The most repeated sentence in European AI compliance this spring is "the deadline got pushed to 2027." It is true, it is reassuring, and for most people building agents it is the wrong deadline. The one that was actually going to apply to them did not move at all.

Here is what happened. Implementation of the AI Act's hardest tier had visibly stalled — the standards, the notified bodies, the conformity-assessment plumbing were not going to exist in time. So the Commission tabled a "Digital Omnibus" simplification package in November 2025, and on 7 May 2026 the Parliament and Council reached political agreement on it. Formal adoption is expected before the original August date. The headline change: the high-risk obligations for stand-alone Annex III systems slide from 2 August 2026 to 2 December 2027, and the embedded Annex I rules to 2 August 2028.

That is a real, roughly sixteen-month reprieve — for the systems it covers. The trap is assuming yours is one of them.

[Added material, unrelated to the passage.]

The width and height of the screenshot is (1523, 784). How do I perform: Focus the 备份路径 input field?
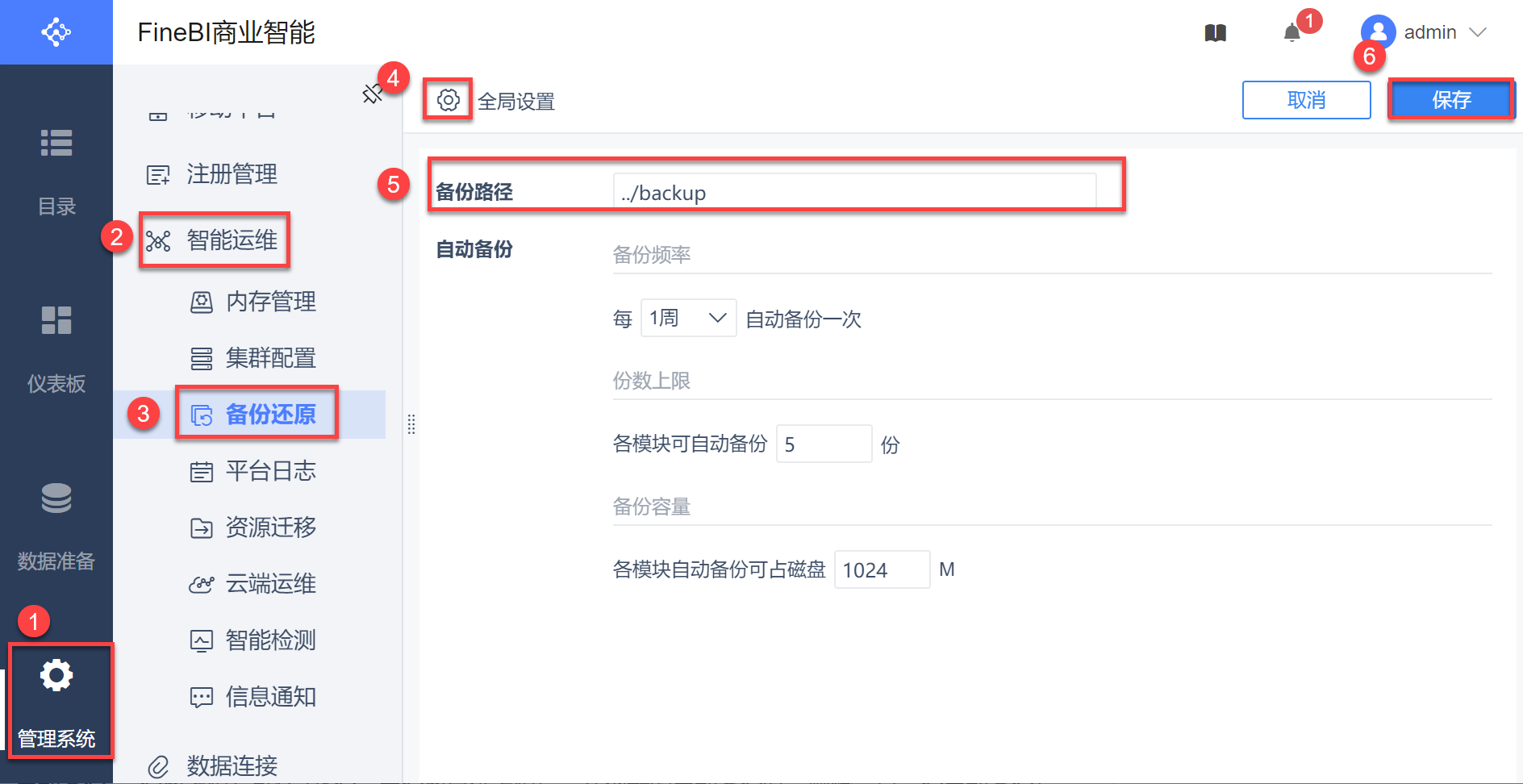853,193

The Act never regulated "AI agents." It regulates what you point them at.#

There is no chapter of the AI Act about agents, or about LLMs, or about any technology at all. The whole structure is a risk pyramid: a handful of unacceptable practices are banned outright; a defined set of high-risk uses carry the heavy obligations; everything that merely talks to people sits in limited risk with transparency duties; the rest is minimal. The classification attaches to the use case, not the code.

This is why "does the Act apply to my agent?" has no answer in the abstract. The identical agent framework is unregulated as an internal coding copilot, transparency-only as a support chatbot, and fully high-risk the moment you deploy it to screen job applicants, score creditworthiness, or triage students — the Annex III list. You don't inherit a risk tier from your model; you choose one with your deployment.

The deadline that didn't move is the one most agents hit#

For the great majority of agent products — the chatbots, the assistants, the content generators — the binding obligation was never the high-risk regime. It was Article 50 transparency, and the Omnibus left Article 50 exactly where it was: 2 August 2026.

Article 50 is short and concrete. If your system interacts with people, it has to disclose that they're dealing with an AI, unless that's already obvious. If it produces synthetic audio, image, video, or text, that output has to be marked — in a machine-readable form — as artificially generated or manipulated. That's it. No conformity assessment, no notified body, no EU database registration. But it lands on nearly every customer-facing agent, and it lands on schedule.

The reprieve covers the tier most builders were never in. The deadline they're actually subject to is still circled on the calendar.

And underneath all of it, two things have been live for a while and were never in scope for delay: the prohibited-practices ban since February 2025, and the general-purpose AI model obligations since August 2025. The GPAI rules mostly bind the model labs — documentation, a copyright policy, a training-data summary, and for the largest models (trained above 10^25 FLOPs, the systemic-risk threshold) evaluations, adversarial testing, and incident reporting. You feel them indirectly, as the paperwork your provider must now hand down so you can do your own compliance on top.

The part the statute wasn't built for#

Here's the wrinkle that makes agents genuinely harder to classify than the database-era software the Act was drafted around. A static system has a fixed purpose; you assess it once. An autonomous agent's purpose drifts at runtime. A tool you ship and document as a "general assistant" doesn't stay limited-risk because a user can point it at a hiring decision — and the Act fixes your obligations by what the system does, not by the label in your terms of service.

The same drift can flip your legal role. Most agent builders are deployers, with the lighter duties; the providers are the labs. But substantially fine-tune a model, ship a high-risk system under your own brand, or repurpose someone else's for a high-risk use, and you become a provider, with the full obligation set — at the moment of that act, not at contract signing. An agent that rewrites its own prompts and selects its own tools is a system designed to do exactly the kind of repurposing that moves the line.

This is the real reason the static-classification model strains against agents, and why runtime governance — knowing what your agent is doing now, not what you intended at launch — is becoming a compliance primitive and not just a safety one. The same logging and oversight you'd build to stop a prompt-injected agent from exfiltrating data is what lets you demonstrate which tier a shape-shifting system was operating in when a regulator asks.

What to do before August#

Skip the relief and do the triage. Map each agent to a risk tier by its actual deployment, not its codebase. If anything touches an Annex III domain, you have until December 2027, but you have it only if you've correctly identified it now. If an agent talks to people or makes content — and almost all do — treat 2 August 2026 as the live date it is: ship the AI disclosure, mark the synthetic output, and write down why you classified the system the way you did. The penalty ceiling for getting the banned-practices line wrong is €35 million or 7% of global turnover. The penalty for misreading a headline is quieter, and it arrives in August.